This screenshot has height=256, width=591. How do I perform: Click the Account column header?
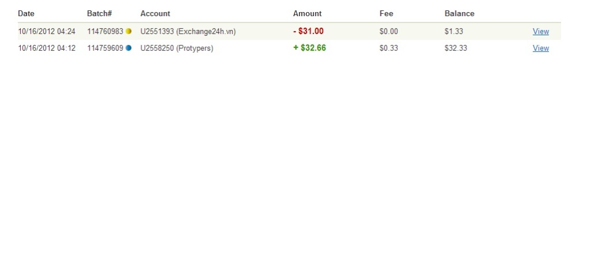tap(155, 14)
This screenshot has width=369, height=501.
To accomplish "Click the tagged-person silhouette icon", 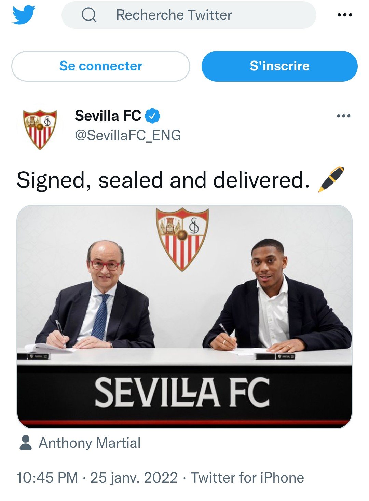I will pyautogui.click(x=26, y=443).
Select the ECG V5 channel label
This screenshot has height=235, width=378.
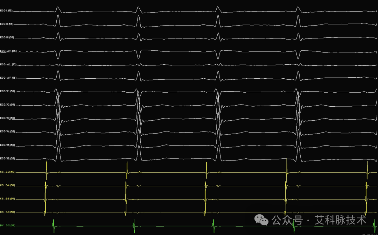click(8, 145)
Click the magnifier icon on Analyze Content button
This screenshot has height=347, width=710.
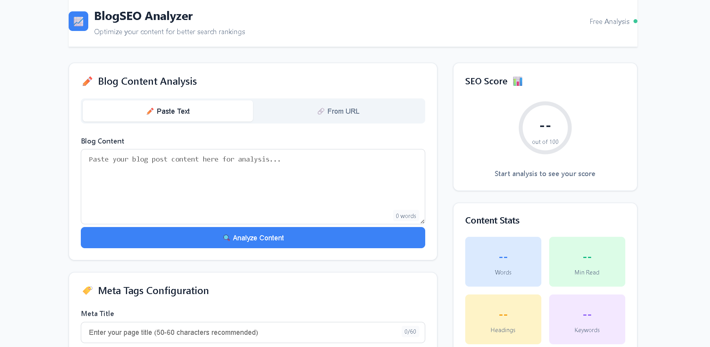point(226,238)
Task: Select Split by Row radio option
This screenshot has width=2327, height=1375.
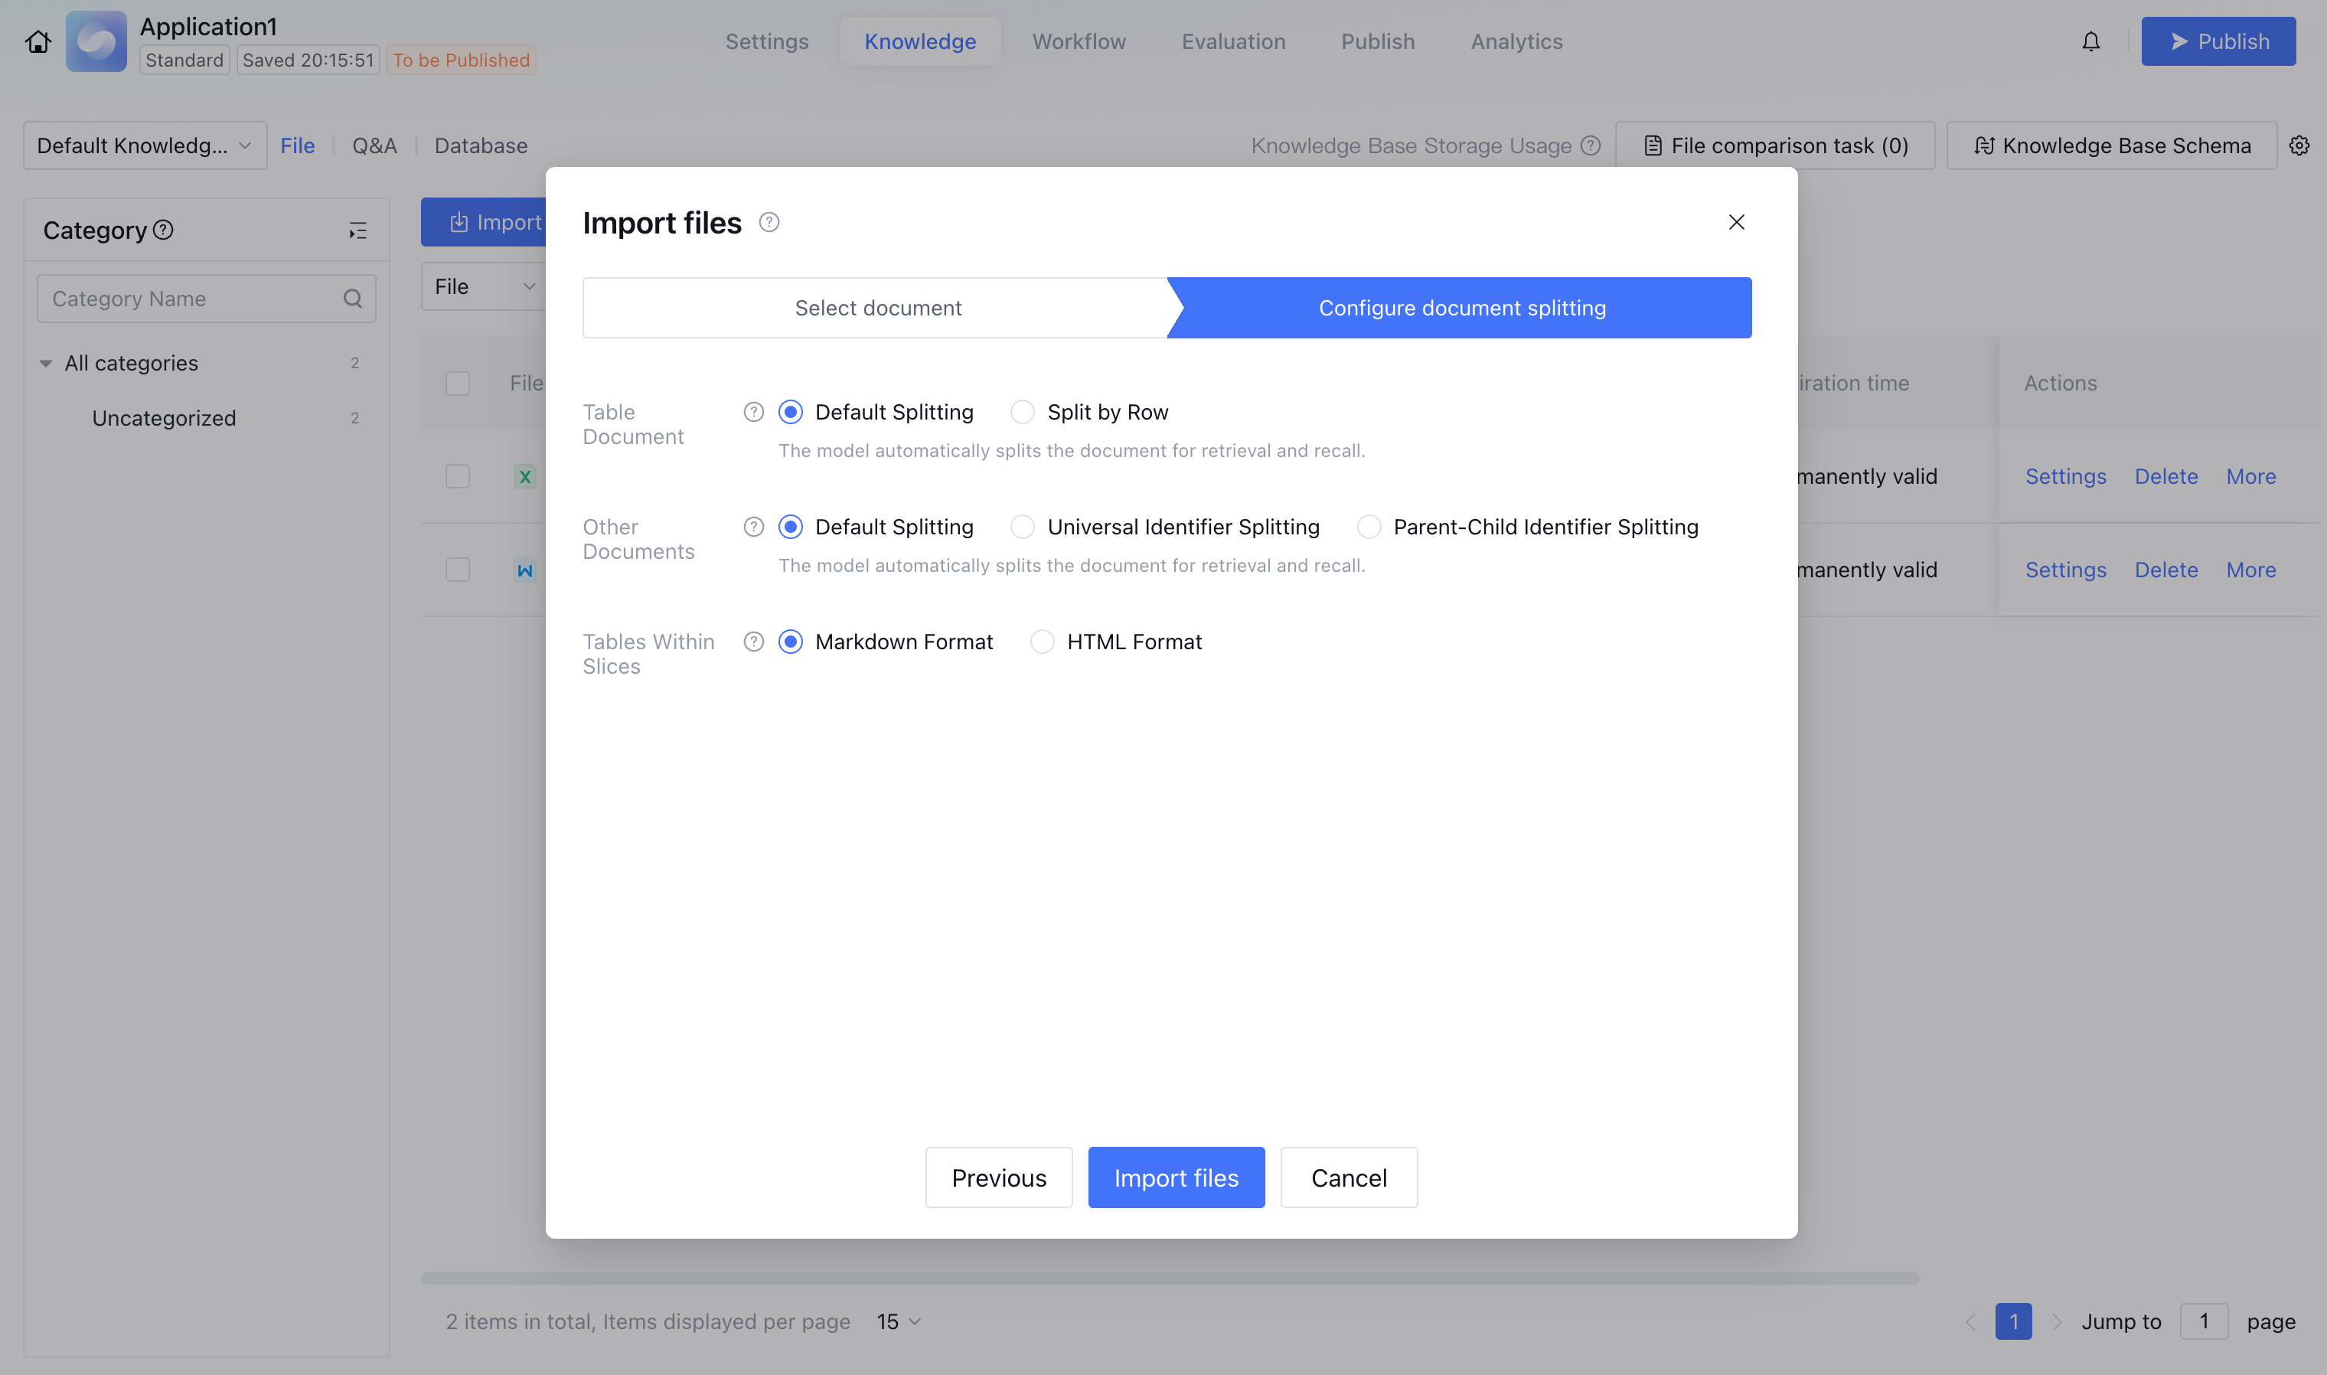Action: tap(1023, 412)
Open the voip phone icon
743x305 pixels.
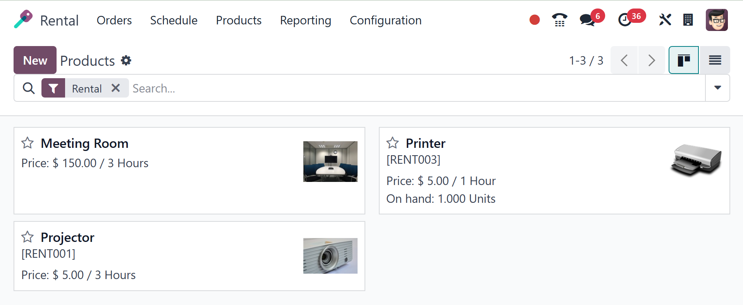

= = = = = = =

# [PROBLEM TO SOLVE]
Rewrite the part of the records that opens with the line containing "Task: Select Split by Row radio option" and runs through the end of the records as a numbered list, with no blank lines and without the pictures.

# [THE RESULT]
1. Task: Select Split by Row radio option
2. This screenshot has width=2327, height=1375.
3. Action: tap(1023, 412)
4. Open the voip phone icon
5. 743x305 pixels.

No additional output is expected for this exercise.